When your debut single reaches the top of Billboard’s Pop Chart and your debut album reaches #7 on Billboard’s Album Chart, there is a certain expectation for future success. Yet, it seems as though Epic Records had very low expectations from Sara Bareilles’ sophomore effort, Kaleidoscope Heart.
Unlike her debut, which strayed little from straightforward piano pop, Kaleidoscope Heart is somewhat experimental. I say somewhat, because Bareilles never truly abandons her roots on this album. Lead single “King of Anything” is a bouncy number dripping with sass, a Bareilles specialty. It’s surprising that “King of Anything” hasn’t been embraced by Top 40 radio, given its toe-tapping chorus and anthem-like hook. Likewise, the sugary “Uncharted” sounds familiar upon first listen without feeling derivative.

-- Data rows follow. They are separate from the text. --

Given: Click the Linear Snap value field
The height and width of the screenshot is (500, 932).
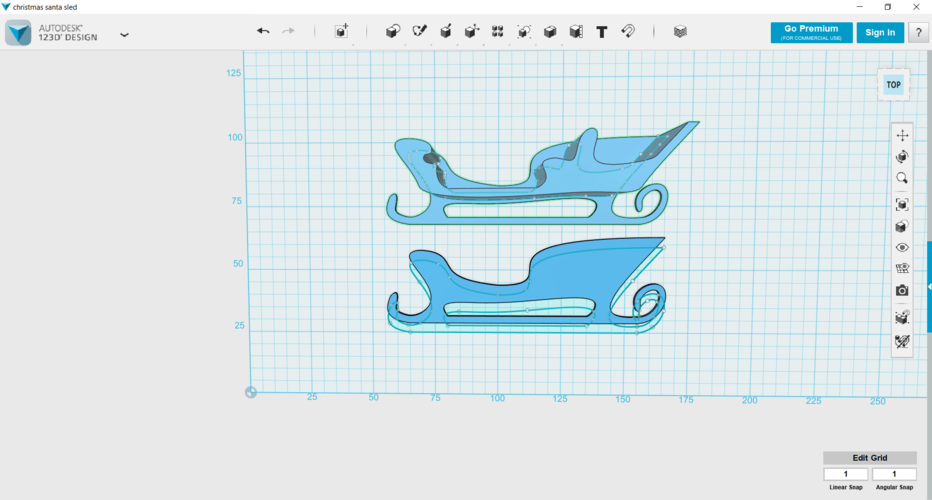Looking at the screenshot, I should (x=846, y=474).
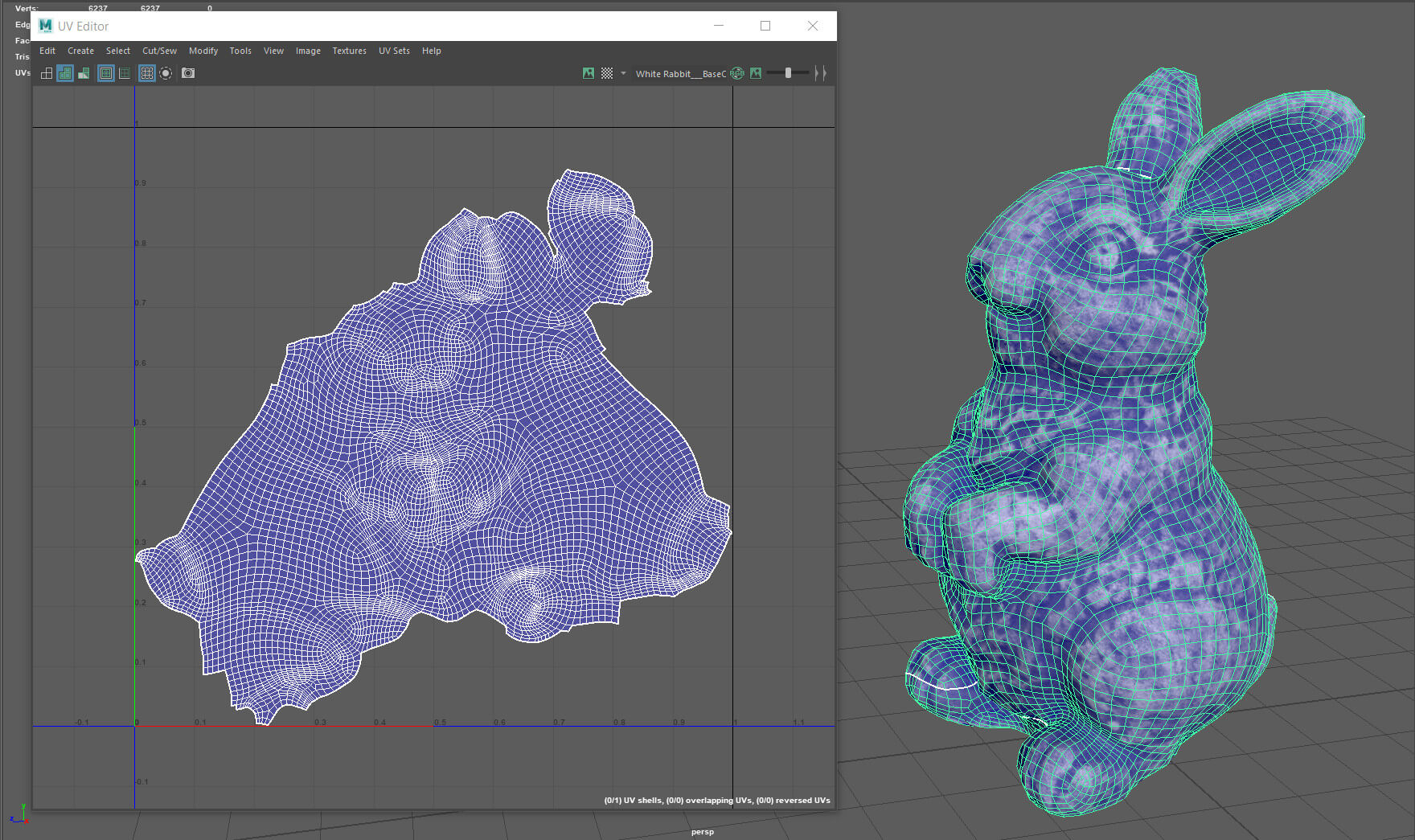1415x840 pixels.
Task: Click the internal borders display icon
Action: 125,73

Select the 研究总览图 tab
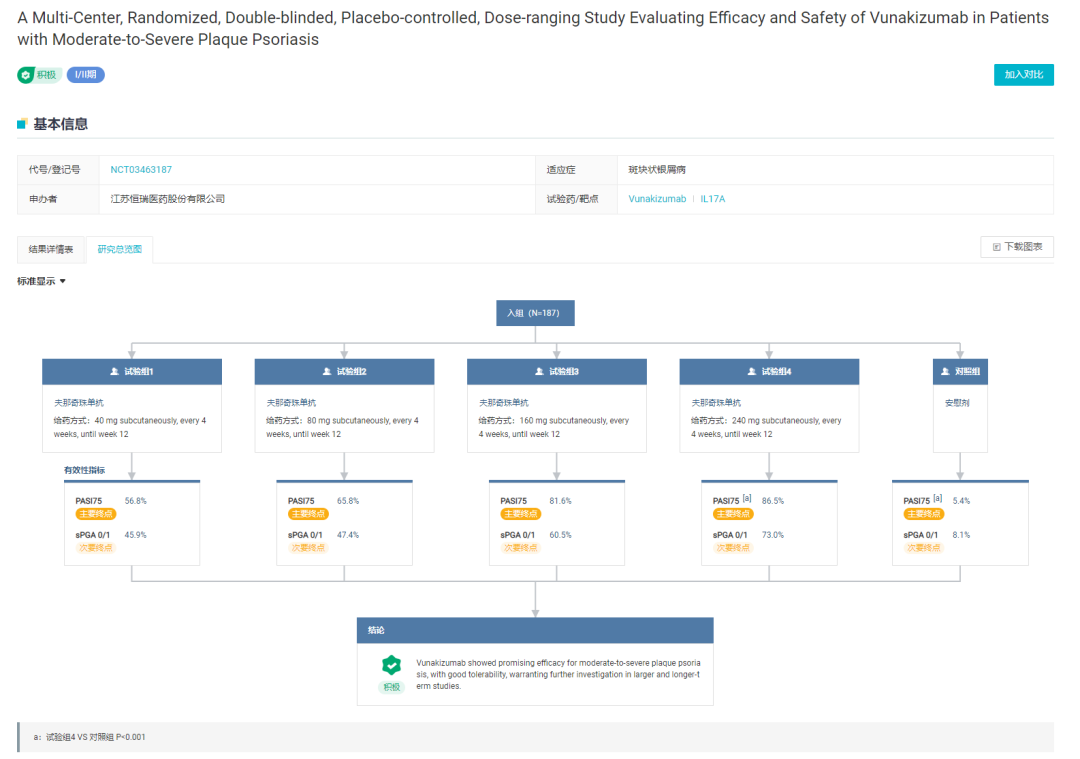[120, 249]
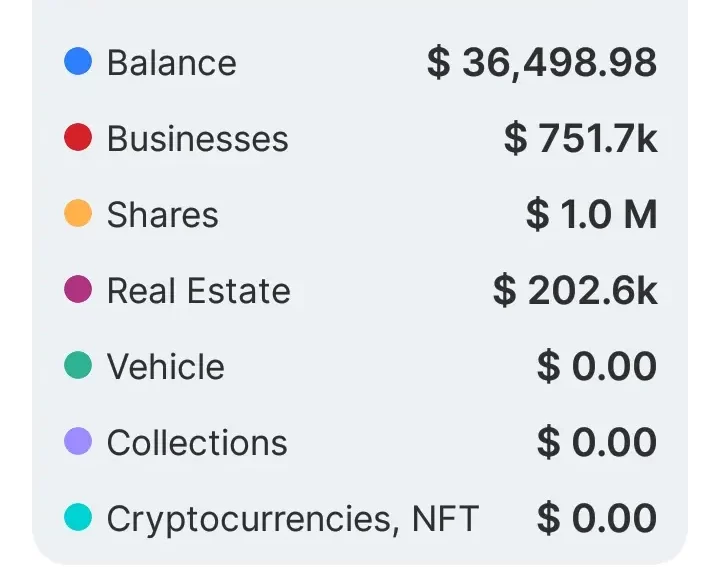
Task: Click the green dot beside Vehicle
Action: click(78, 367)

On “Let The Rain” Bareilles reaffirms the notion that clapping loops almost always enhance a song. Similarly, the addition of snapping sounds elevate the already fun “Gonna Get Over You,” also noteworthy because of its ’50s inspired sound, and a chorus that comes complete with smooth, consonant vocal harmonies.
“Hold My Heart” sounds strikingly similar to a Ryan Tedder production, so much so that I’m shocked he didn’t produce the track. It’s on this earnest ballad that Sara flirts with the use of her falsetto. She also employs this tactic on the album’s closing number “Bluebird.” And while “Bluebird” opens strongly with a tragically beautiful first verse, its chorus is comparatively weak.
Though her more upbeat material is undeniably catchy, Bareilles’ ballads shine brighter this time around. “Breath Again” sounds like therapy on vinyl, and I mean that in the best way possible. But, it’s the barebones honesty of “Basket Case” that cements it as the album’s best track. “I’m not an open book you can rifle through” sings Bareilles over the harmonica layer that she herself recorded. Yet, in many ways, this album feels like a diary set to music.